How about instead of taking one statement from the articles that was made for the sole purpose of covering their ass by saying what amounted to "oh, don't worry, you're in the 10% of people who are totally not like that", how about to address the fact that everyone who cared about the issue which led up to that was a fat, white, male virgin looser living in their mother's basement, this in direct defiance of the fact that the group being insulted was more diverse then the group writing those articles, as well as having a very Americentric view of a world wide subculture?
If the hypothetical article I mentioned where to be made, it would imply that those who don't meet the stereotype are the minority within their own group.
Sure they were. It's not like they made it very clear who they were talking about and that who they were talking about was not "all gamers" or anything. Nope, the thing that fuels the endless and righteous fury of the offended best is what actually happened.
I'm not going to pretend they where attacking all gamers, but let's also not pretend that they where not attacking the idea of being a "gamer" or that they did not imply that all the people who where part of the group they where insulting where straight white men in defiance of all the evidence both before and since which show that not to be the case, or that said diverse group did not make up a disproportionately large part of their reader base.
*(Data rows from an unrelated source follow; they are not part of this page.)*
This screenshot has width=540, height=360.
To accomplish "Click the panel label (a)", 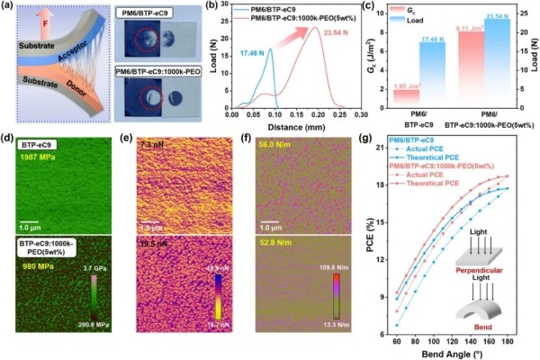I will point(9,7).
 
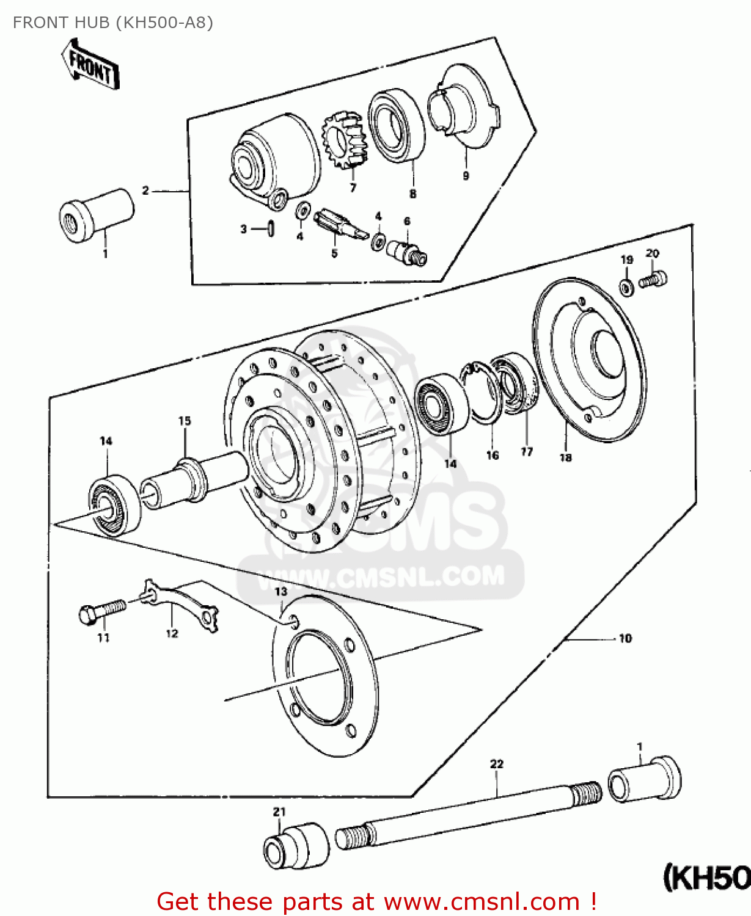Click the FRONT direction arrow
click(x=90, y=65)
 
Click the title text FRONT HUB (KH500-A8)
click(x=113, y=23)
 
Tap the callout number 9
click(x=466, y=176)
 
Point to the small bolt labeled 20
click(x=653, y=280)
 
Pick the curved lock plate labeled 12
click(x=180, y=605)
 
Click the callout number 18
click(x=565, y=457)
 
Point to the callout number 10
click(x=625, y=639)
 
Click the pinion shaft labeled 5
click(x=340, y=224)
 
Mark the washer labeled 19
click(x=626, y=286)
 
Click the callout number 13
click(x=280, y=592)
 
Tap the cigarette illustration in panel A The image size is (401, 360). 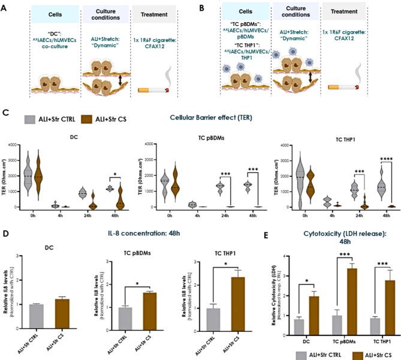(151, 89)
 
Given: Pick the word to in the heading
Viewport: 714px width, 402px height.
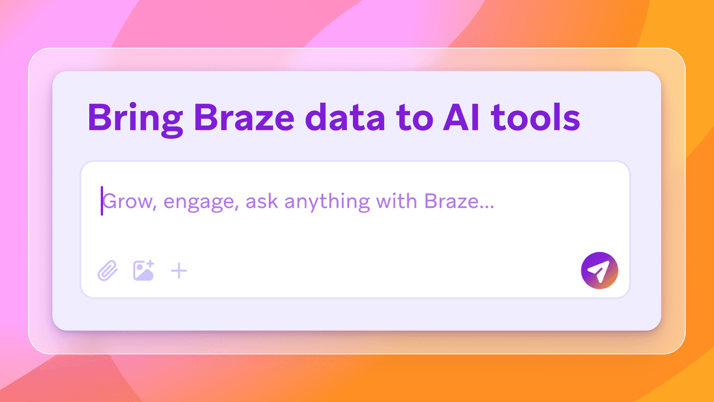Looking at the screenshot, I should (406, 118).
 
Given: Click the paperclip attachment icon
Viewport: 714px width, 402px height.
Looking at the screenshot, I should (108, 272).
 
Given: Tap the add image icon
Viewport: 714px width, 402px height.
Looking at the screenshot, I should (143, 271).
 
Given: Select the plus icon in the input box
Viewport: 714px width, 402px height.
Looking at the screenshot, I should (179, 272).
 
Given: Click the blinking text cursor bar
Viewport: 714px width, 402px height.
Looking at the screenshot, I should (102, 201).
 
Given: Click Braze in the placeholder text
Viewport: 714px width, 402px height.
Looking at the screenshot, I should (451, 202).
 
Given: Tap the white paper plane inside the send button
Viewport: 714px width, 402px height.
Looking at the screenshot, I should (599, 272).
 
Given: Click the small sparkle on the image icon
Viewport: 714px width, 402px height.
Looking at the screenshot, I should (151, 263).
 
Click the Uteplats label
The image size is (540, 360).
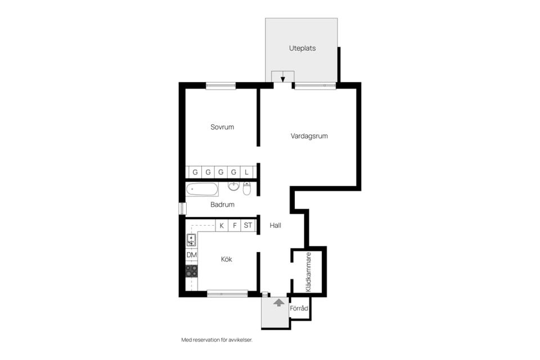302,48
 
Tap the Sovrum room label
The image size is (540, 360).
222,127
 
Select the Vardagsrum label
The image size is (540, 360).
309,136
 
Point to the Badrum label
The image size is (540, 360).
222,205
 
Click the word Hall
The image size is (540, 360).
275,226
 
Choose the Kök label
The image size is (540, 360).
226,259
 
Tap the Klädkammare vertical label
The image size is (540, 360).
308,272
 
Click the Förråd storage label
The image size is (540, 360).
299,308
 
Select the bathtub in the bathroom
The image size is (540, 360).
202,190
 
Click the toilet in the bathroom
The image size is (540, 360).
247,188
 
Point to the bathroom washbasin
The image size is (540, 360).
233,186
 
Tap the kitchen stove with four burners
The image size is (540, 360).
191,271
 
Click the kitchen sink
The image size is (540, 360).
191,240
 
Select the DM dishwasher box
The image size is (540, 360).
191,255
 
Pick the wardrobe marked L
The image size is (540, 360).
246,172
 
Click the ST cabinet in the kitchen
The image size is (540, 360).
248,226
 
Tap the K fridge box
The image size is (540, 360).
222,226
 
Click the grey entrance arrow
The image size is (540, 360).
279,303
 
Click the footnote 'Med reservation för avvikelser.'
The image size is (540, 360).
217,340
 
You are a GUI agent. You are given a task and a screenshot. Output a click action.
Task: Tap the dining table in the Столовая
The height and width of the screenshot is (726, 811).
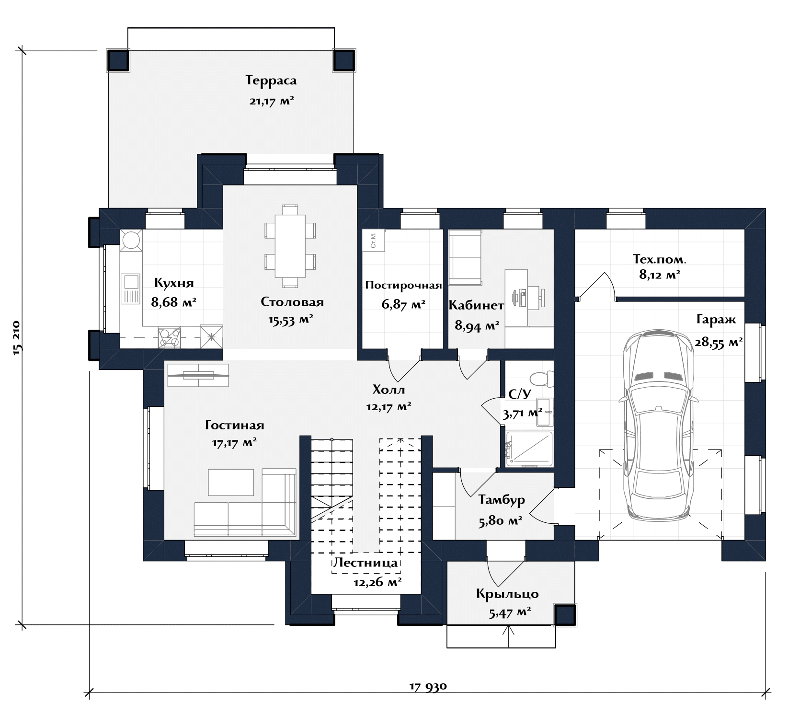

Tell me, why is it so difficult for people to even acknowledge that something is potentially offensive if they aren't personally offended by it? It's very easy to see why a joke about a man taking a woman to bed and freaking out when she "turned out a man" (pretty much transpanic in a nutshell) might be offensive, not least because it can be taken as calling a transwoman a man. Now I know lots of people love going on about that being based on the assumption that they were a transwoman, but considering all the alternatives (he was drunk! and they were an effeminate crossdresser!) are equally based on assumptions, that's not that convincing of a point.
Why is it so difficult? Because in this specific case the leaps in logic and the degree one must bend over backwards to take offence to the joke which doesn't even reference transpeople, and that the person who could be interpreted as being trans was insulted or the butt of the joke, one really has to wonder if most of the people insulted at the joke even looked at it due to the only person being made fun of was a guy who couldn't handle the idea of sleeping with a man.
It's a simple joke, it's an old joke, it's been around for quite some time, and yet this is the first time someone takes offence to it? And someone with a history of trying to start flamewars over nothing? Too many things seem to line up with this just being an artificial nontroversy.